WHAT TO DO —
**A)** In the passage on PMN biology, what does the MPO secreted from the patrolled PMNs produce in response to infection?
**B)** Copy the passage on PMN biology word for word, from "Keywords: bioluminescence; neutrophil" up to and including "response to infection.".

STUDY TEXT —
---*---

Keywords: bioluminescence; neutrophil chemotaxis; noninvasive imaging; reactive nitrogen species; reactive oxygen species.

Figure 1

Biology of PMNs in response to injury and inflammation. Localized overexpression of E‐selectin and P‐selectin on activated endothelial cells slow the PMN roll upon the endothelium via leukocyte‐derived L‐selectin. Responding PMNs transmigrate through the endothelial cells after LFA‐1 hooks intercellular adhesion molecule 1 (ICAM‐1) and arrive at the site of damage just before diapedesis caused by the increased vascular permeability from histamine released from the mast cells. PMNs undergo phagocytosis of the invasive microbes once they arrive at the infection site. In addition, MPO is secreted from the patrolled PMNs to produce the potent antimicrobial reagent HOCl in response to infection.

---*---

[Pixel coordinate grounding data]
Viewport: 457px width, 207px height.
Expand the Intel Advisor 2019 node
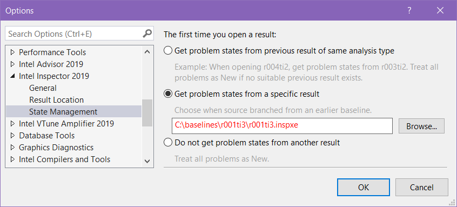(12, 64)
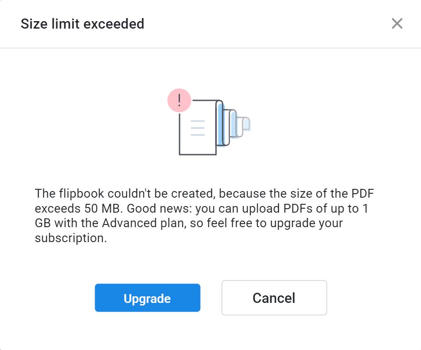Select the 'Size limit exceeded' title

82,24
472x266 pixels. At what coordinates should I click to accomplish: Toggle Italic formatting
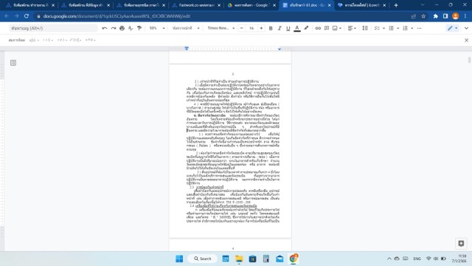[x=280, y=28]
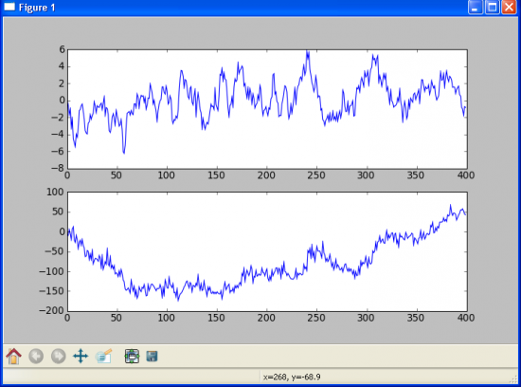The image size is (521, 387).
Task: Open the Configure subplots dialog
Action: tap(132, 357)
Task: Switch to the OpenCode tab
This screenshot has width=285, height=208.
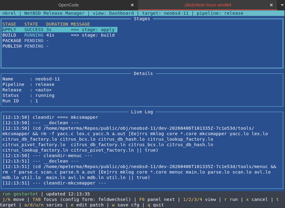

---*---

ANSWERS FOR THIS EXERCISE —
**A)** The potent antimicrobial reagent HOCl.

**B)**
Keywords: bioluminescence; neutrophil chemotaxis; noninvasive imaging; reactive nitrogen species; reactive oxygen species.

Figure 1

Biology of PMNs in response to injury and inflammation. Localized overexpression of E‐selectin and P‐selectin on activated endothelial cells slow the PMN roll upon the endothelium via leukocyte‐derived L‐selectin. Responding PMNs transmigrate through the endothelial cells after LFA‐1 hooks intercellular adhesion molecule 1 (ICAM‐1) and arrive at the site of damage just before diapedesis caused by the increased vascular permeability from histamine released from the mast cells. PMNs undergo phagocytosis of the invasive microbes once they arrive at the infection site. In addition, MPO is secreted from the patrolled PMNs to produce the potent antimicrobial reagent HOCl in response to infection.